=== Task material ===
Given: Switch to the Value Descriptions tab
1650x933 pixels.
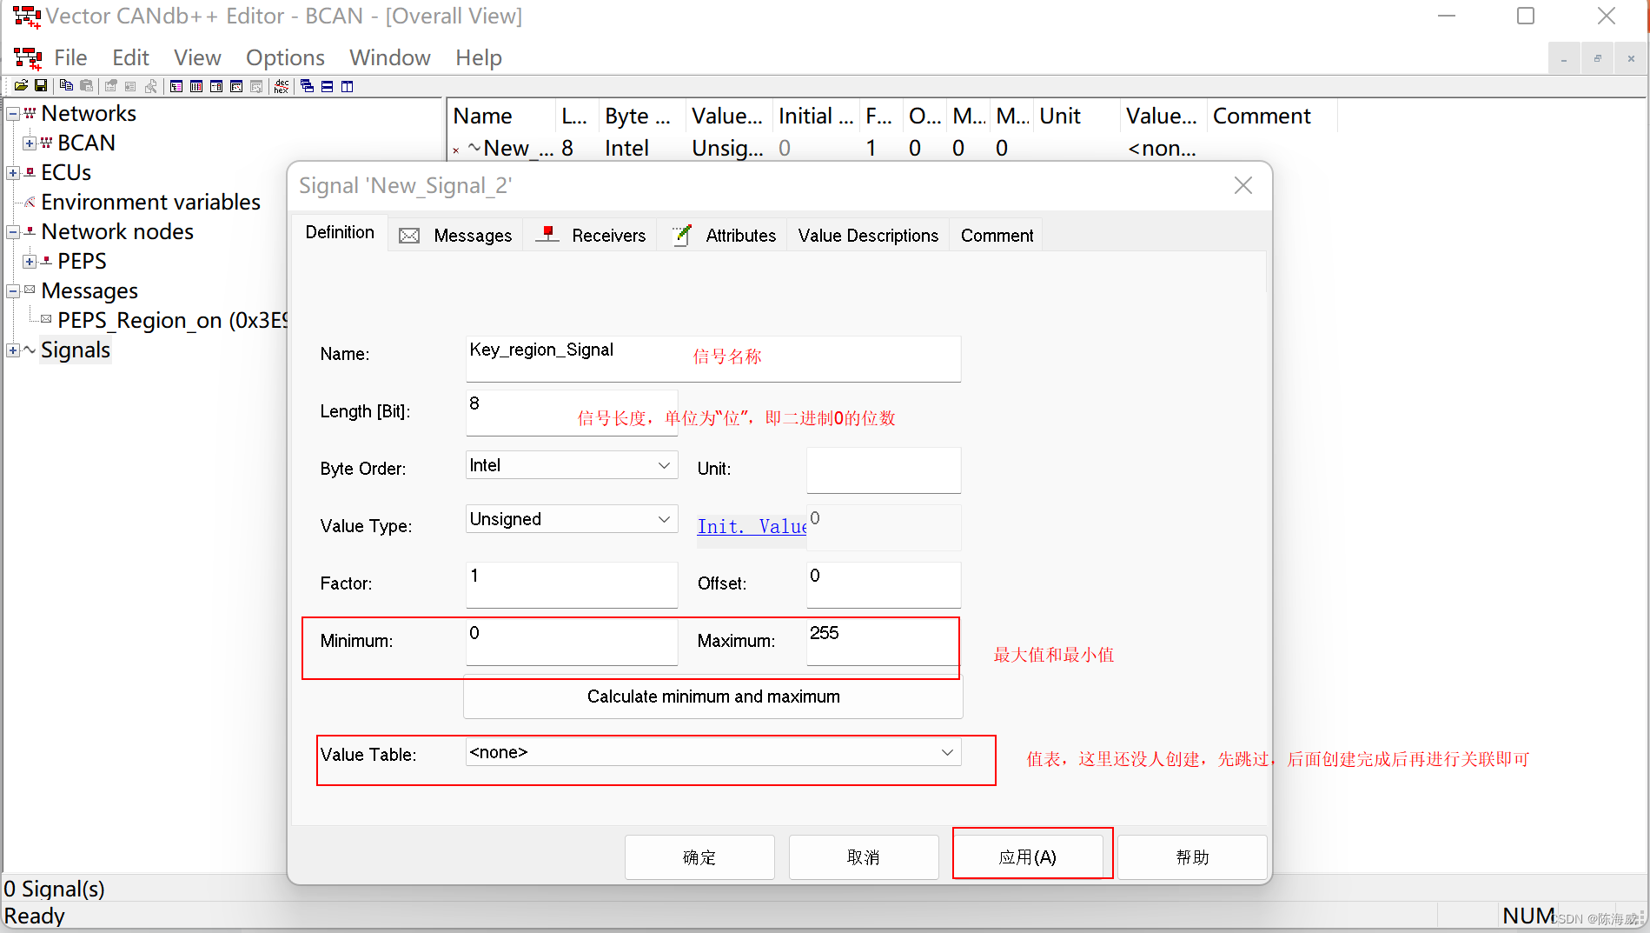Looking at the screenshot, I should tap(866, 235).
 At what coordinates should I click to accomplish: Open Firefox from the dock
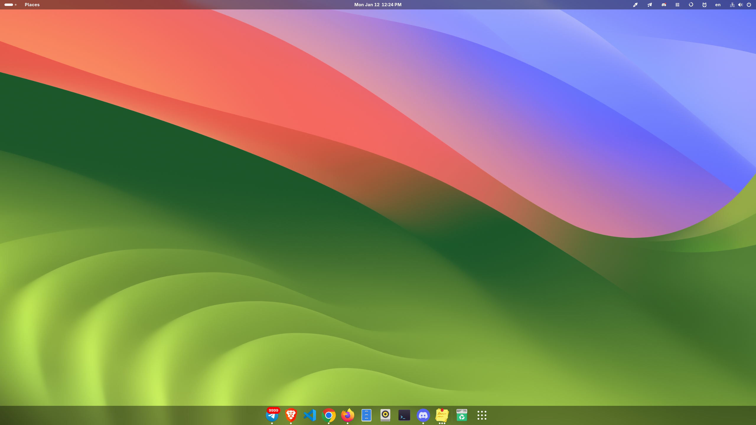pyautogui.click(x=348, y=415)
===
> [Instructions for the task] Each entry must be reproduced word for word, and any image among them left out.

> [Solution]
Given: Switch to the Value Descriptions tab
1650x933 pixels.
Looking at the screenshot, I should tap(866, 235).
 At what coordinates should I click to accomplish: Open Firefox from the dock
pyautogui.click(x=348, y=415)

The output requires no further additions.